Stored records >>
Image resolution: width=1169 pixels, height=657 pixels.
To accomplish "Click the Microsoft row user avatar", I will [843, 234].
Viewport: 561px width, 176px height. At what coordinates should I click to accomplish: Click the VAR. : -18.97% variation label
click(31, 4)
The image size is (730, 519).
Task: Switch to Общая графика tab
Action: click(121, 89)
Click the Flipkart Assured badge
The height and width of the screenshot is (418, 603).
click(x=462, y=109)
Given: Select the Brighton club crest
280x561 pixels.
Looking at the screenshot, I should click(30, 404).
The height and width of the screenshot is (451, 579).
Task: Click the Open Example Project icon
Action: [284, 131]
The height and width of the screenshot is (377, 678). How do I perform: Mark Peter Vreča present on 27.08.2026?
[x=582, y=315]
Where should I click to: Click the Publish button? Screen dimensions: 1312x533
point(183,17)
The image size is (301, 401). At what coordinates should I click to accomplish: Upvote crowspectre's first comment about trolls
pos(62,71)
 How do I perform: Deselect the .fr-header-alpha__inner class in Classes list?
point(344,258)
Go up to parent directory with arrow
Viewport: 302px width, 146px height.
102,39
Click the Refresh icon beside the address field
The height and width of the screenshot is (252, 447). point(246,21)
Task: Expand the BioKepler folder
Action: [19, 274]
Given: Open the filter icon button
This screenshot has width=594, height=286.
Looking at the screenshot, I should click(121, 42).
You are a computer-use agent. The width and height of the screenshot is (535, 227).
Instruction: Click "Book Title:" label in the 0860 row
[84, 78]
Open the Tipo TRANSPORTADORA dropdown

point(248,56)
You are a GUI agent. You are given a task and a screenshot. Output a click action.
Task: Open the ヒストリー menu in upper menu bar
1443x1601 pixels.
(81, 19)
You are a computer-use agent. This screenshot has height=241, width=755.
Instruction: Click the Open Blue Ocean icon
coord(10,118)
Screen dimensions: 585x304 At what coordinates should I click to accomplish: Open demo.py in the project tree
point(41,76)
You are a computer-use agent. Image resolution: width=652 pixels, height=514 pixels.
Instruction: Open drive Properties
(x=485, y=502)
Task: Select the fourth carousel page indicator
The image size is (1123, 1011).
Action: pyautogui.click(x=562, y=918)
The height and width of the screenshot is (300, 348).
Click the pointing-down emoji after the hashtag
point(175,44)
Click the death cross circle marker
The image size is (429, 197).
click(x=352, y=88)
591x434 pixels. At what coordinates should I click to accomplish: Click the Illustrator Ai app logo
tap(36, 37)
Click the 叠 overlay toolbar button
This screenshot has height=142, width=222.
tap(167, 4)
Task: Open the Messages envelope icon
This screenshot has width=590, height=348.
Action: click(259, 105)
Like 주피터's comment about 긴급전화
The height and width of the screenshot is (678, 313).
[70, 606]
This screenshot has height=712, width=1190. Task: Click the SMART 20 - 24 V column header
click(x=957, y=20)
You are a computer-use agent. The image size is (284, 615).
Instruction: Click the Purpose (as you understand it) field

TASK TO CARRY OUT >> Reproduce verbatim the part of the items that begins with the line containing "Viewport: 561px width, 176px" and ends with the line containing "click(x=462, y=109)", including both of those lines.

WRITTEN RESPONSE >>
Viewport: 561px width, 176px height. At what coordinates should I click to accomplish: Click the VAR. : -18.97% variation label
click(31, 4)
The image size is (730, 519).
Task: Switch to Общая графика tab
Action: click(121, 89)
Click the Flipkart Assured badge
The height and width of the screenshot is (418, 603).
click(x=462, y=109)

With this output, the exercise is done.